### AVAILABLE DATA:
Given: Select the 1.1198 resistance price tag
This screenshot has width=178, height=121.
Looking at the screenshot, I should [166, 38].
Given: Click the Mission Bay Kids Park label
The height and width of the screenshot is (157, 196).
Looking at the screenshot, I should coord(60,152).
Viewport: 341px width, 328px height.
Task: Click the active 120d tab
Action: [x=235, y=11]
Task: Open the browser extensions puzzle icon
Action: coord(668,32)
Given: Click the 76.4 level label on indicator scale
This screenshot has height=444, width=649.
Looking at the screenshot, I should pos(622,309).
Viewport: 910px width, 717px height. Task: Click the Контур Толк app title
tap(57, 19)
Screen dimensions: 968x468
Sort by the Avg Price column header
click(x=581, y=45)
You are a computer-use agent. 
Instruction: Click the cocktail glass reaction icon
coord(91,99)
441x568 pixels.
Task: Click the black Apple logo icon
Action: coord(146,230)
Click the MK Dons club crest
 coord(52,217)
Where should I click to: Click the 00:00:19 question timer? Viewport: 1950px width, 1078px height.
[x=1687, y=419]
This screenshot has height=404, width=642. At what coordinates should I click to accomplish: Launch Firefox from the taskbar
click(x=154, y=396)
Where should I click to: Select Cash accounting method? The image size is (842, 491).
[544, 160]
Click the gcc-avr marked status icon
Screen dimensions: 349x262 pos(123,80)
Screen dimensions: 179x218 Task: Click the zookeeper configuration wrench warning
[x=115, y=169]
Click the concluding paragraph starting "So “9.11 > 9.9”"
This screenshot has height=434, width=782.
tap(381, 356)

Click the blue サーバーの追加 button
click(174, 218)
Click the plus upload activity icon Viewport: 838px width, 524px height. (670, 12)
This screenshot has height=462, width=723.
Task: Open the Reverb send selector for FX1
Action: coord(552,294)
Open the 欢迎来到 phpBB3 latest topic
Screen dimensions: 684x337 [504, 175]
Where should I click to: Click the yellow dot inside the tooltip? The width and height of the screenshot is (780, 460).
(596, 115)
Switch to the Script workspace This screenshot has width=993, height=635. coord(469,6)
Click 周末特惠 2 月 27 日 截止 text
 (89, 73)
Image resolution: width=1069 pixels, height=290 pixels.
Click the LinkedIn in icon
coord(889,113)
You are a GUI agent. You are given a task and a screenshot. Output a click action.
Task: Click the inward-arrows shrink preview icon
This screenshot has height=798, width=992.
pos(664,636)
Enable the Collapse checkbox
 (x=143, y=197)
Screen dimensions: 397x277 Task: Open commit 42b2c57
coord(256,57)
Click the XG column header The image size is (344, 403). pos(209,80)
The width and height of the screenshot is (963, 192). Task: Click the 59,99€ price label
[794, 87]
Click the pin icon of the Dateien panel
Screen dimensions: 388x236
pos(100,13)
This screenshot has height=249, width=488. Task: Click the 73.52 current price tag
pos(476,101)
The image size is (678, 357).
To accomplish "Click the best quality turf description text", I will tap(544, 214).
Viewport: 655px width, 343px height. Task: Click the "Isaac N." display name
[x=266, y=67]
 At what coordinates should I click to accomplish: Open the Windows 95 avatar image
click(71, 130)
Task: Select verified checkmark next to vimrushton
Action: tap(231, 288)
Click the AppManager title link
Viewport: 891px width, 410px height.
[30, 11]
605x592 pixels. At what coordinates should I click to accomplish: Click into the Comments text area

### DIRECTIONS:
Every record must be set down again exactly.

### RESULT OF THE EXERCISE:
Given: Select the 1.1198 resistance price tag
This screenshot has width=178, height=121.
Looking at the screenshot, I should [166, 38].
Given: Click the Mission Bay Kids Park label
The height and width of the screenshot is (157, 196).
Looking at the screenshot, I should coord(60,152).
Viewport: 341px width, 328px height.
Task: Click the active 120d tab
Action: [x=235, y=11]
Task: Open the browser extensions puzzle icon
Action: coord(668,32)
Given: Click the 76.4 level label on indicator scale
This screenshot has height=444, width=649.
Looking at the screenshot, I should pos(622,309).
Viewport: 910px width, 717px height. Task: Click the Контур Толк app title
tap(57, 19)
Screen dimensions: 968x468
Sort by the Avg Price column header
click(x=581, y=45)
You are a computer-use agent. 
Instruction: Click the cocktail glass reaction icon
coord(91,99)
441x568 pixels.
Task: Click the black Apple logo icon
Action: coord(146,230)
Click the MK Dons club crest
 coord(52,217)
Where should I click to: Click the 00:00:19 question timer? Viewport: 1950px width, 1078px height.
[x=1687, y=419]
This screenshot has height=404, width=642. At what coordinates should I click to accomplish: Launch Firefox from the taskbar
click(x=154, y=396)
Where should I click to: Select Cash accounting method? The image size is (842, 491).
[544, 160]
Click the gcc-avr marked status icon
Screen dimensions: 349x262 pos(123,80)
Screen dimensions: 179x218 Task: Click the zookeeper configuration wrench warning
[x=115, y=169]
Click the concluding paragraph starting "So “9.11 > 9.9”"
This screenshot has height=434, width=782.
tap(381, 356)

Click the blue サーバーの追加 button
click(174, 218)
Click the plus upload activity icon Viewport: 838px width, 524px height. (670, 12)
This screenshot has height=462, width=723.
Task: Open the Reverb send selector for FX1
Action: coord(552,294)
Open the 欢迎来到 phpBB3 latest topic
Screen dimensions: 684x337 [504, 175]
Where should I click to: Click the yellow dot inside the tooltip? The width and height of the screenshot is (780, 460).
(596, 115)
Switch to the Script workspace This screenshot has width=993, height=635. coord(469,6)
Click 周末特惠 2 月 27 日 截止 text
 (89, 73)
Image resolution: width=1069 pixels, height=290 pixels.
Click the LinkedIn in icon
coord(889,113)
You are a GUI agent. You are given a task and a screenshot. Output a click action.
Task: Click the inward-arrows shrink preview icon
This screenshot has height=798, width=992.
pos(664,636)
Enable the Collapse checkbox
 (x=143, y=197)
Screen dimensions: 397x277 Task: Open commit 42b2c57
coord(256,57)
Click the XG column header The image size is (344, 403). pos(209,80)
The width and height of the screenshot is (963, 192). Task: Click the 59,99€ price label
[794, 87]
Click the pin icon of the Dateien panel
Screen dimensions: 388x236
pos(100,13)
This screenshot has height=249, width=488. Task: Click the 73.52 current price tag
pos(476,101)
The image size is (678, 357).
To accomplish "Click the best quality turf description text", I will tap(544, 214).
Viewport: 655px width, 343px height. Task: Click the "Isaac N." display name
[x=266, y=67]
 At what coordinates should I click to accomplish: Open the Windows 95 avatar image
click(71, 130)
Task: Select verified checkmark next to vimrushton
Action: tap(231, 288)
Click the AppManager title link
Viewport: 891px width, 410px height.
[30, 11]
605x592 pixels. At what coordinates should I click to accomplish: Click into the Comments text area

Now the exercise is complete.